**Bronfragment**
De derde tot en met de zesde positie van het in artikel 1 bedoelde nummer zijn bestemd voor de aanduiding van de plaats van de akte in het register of het registerdeel. Deze plaats wordt aangeduid door vier cijfers, oplopend van 0001 tot en met 9999.

Artikel 5

In het hoofd van elke akte van erkenning en elke akte van ontkenning van het vaderschap door de moeder met gelijktijdige erkenning door de vader wordt een aktenummer vermeld. Dat nummer beslaat vier posities, bestemd voor de aanduiding van de volgorde waarin deze akten zijn opgemaakt.

Deze volgorde wordt aangeduid door vier cijfers, oplopend van 0001 tot 9999.

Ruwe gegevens
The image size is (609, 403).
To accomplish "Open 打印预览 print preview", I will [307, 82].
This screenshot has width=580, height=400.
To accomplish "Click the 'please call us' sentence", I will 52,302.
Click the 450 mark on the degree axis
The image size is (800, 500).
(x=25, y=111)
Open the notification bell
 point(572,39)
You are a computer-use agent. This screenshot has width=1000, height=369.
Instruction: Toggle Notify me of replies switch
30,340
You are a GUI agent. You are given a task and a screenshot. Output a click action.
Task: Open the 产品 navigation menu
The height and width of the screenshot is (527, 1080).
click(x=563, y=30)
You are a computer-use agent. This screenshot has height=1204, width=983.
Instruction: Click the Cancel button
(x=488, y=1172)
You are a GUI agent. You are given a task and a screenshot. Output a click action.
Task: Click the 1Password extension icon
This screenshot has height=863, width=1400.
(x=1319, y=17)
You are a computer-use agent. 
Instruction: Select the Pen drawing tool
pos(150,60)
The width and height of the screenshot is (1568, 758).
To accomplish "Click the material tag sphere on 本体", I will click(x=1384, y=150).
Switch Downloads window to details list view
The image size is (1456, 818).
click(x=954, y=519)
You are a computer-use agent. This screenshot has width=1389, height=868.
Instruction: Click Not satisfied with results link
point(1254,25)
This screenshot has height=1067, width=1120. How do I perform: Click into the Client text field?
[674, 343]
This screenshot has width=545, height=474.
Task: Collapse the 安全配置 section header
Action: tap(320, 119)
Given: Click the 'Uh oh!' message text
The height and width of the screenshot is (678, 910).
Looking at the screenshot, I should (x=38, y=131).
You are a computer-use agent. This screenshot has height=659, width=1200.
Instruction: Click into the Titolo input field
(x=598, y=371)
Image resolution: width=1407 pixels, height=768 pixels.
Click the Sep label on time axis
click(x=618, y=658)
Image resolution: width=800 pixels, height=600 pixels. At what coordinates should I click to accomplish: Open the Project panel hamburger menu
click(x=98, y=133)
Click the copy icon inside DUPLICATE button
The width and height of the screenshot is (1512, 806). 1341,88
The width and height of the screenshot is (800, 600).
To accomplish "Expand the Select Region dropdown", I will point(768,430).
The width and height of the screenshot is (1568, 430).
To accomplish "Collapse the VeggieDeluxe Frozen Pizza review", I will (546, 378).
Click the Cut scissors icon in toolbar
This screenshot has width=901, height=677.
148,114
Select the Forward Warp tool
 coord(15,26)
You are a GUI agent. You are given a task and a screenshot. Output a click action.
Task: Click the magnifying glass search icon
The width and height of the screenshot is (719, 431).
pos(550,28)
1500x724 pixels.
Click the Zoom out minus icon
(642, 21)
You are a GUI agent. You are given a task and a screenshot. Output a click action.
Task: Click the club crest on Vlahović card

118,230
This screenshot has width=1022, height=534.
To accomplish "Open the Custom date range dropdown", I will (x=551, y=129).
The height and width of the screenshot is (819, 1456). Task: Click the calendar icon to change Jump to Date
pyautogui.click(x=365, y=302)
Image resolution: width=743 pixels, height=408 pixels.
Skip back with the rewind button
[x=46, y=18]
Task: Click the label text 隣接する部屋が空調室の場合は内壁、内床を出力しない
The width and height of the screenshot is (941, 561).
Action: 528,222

**Jouw opdrachten**
1. Vertaal deze zin uit het fragment over aktenummers in het Engels: "Deze plaats wordt aangeduid door vier cijfers, oplopend van 0001 tot en met 9999."
2. Schrijf het fragment over aktenummers verder vanaf het punt waar het eindigt.
Je hebt de vermeldingen niet nodig.

**Antwoorden**
1. This position is indicated by four digits, running from 0001 through 9999.

2.
Artikel 6

Indien de wet van 14 oktober 1993 tot herziening van Titel 4 van Boek 1 van het Burgerlijk Wetboek en wijziging van enige andere bepalingen van Boek 1 van dat wetboek, het Wetboek van Burgerlijke Rechtsvordering en het Wetboek van Strafvordering in werking treedt, treedt deze regeling op hetzelfde tijdstip in werking.

Deze regeling zal met de toelichting in de Staatscourant worden geplaatst.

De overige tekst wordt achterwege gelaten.